▶ **Required work**
Exact copy, pictures excluded: set down only the lines from the one with "[Permalink: Changes as of October" through the end of the entries, keeping both end lines.

########################################

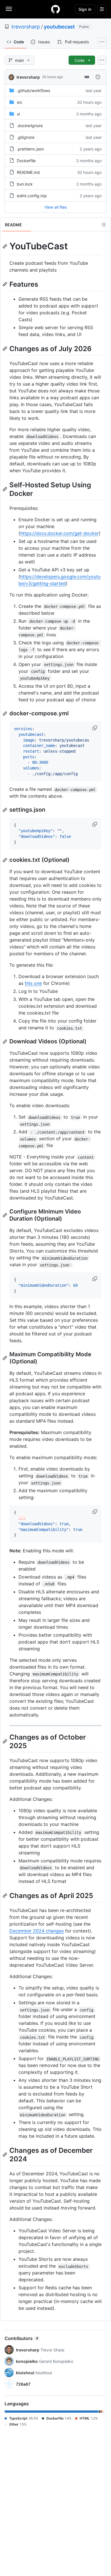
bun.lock (25, 184)
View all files (55, 207)
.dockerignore (30, 125)
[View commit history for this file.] (98, 77)
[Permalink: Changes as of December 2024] (5, 2155)
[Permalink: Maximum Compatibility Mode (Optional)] (5, 1358)
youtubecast (59, 27)
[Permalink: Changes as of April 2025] (5, 1895)
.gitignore (25, 137)
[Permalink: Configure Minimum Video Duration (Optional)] (5, 1215)
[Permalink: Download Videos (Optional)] (5, 1042)
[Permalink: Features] (5, 284)
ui (18, 113)
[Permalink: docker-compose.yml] (5, 714)
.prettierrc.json (30, 148)
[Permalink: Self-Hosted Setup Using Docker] (5, 489)
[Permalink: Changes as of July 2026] (5, 349)
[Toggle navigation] (9, 9)
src (19, 102)
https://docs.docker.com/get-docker (59, 533)
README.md (28, 172)
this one (33, 983)
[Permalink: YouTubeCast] (5, 246)
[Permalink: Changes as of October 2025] (5, 1741)
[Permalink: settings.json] (5, 810)
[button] (95, 728)
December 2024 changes (36, 1931)
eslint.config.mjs (32, 195)
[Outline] (103, 224)
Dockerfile (26, 160)
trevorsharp (25, 27)
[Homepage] (55, 9)
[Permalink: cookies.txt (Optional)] (5, 860)
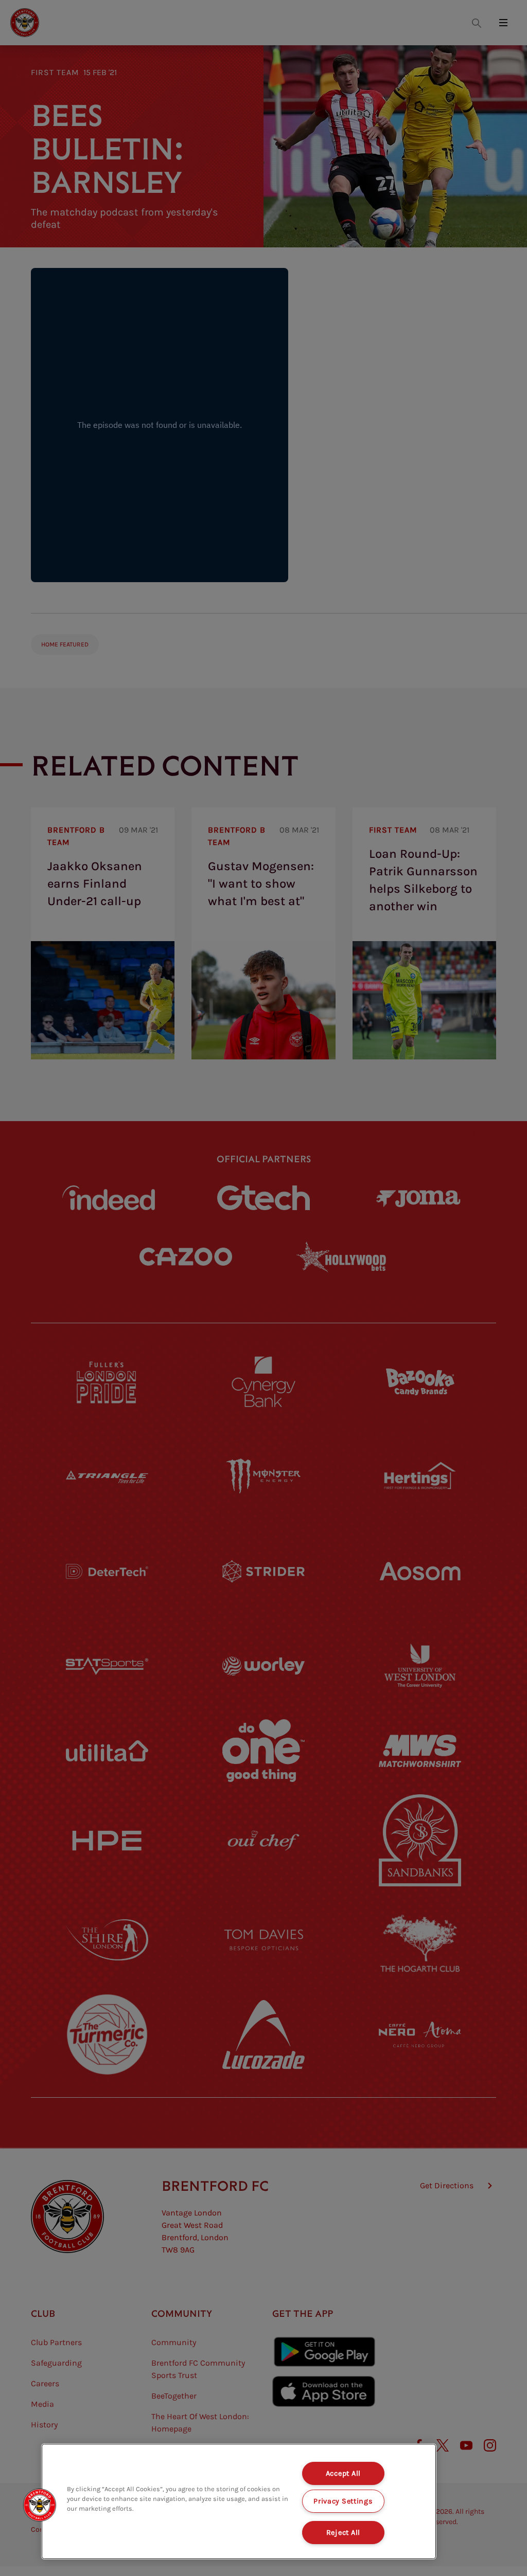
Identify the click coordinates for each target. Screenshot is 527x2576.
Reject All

########################################

▶ **Answer to the exercise**
[Permalink: Changes as of October 2025] (5, 1741)
[Permalink: settings.json] (5, 810)
[button] (95, 728)
December 2024 changes (36, 1931)
eslint.config.mjs (32, 195)
[Outline] (103, 224)
Dockerfile (26, 160)
trevorsharp (25, 27)
[Homepage] (55, 9)
[Permalink: cookies.txt (Optional)] (5, 860)
Identify the click coordinates for each target. Screenshot is 527x2576.
Reject All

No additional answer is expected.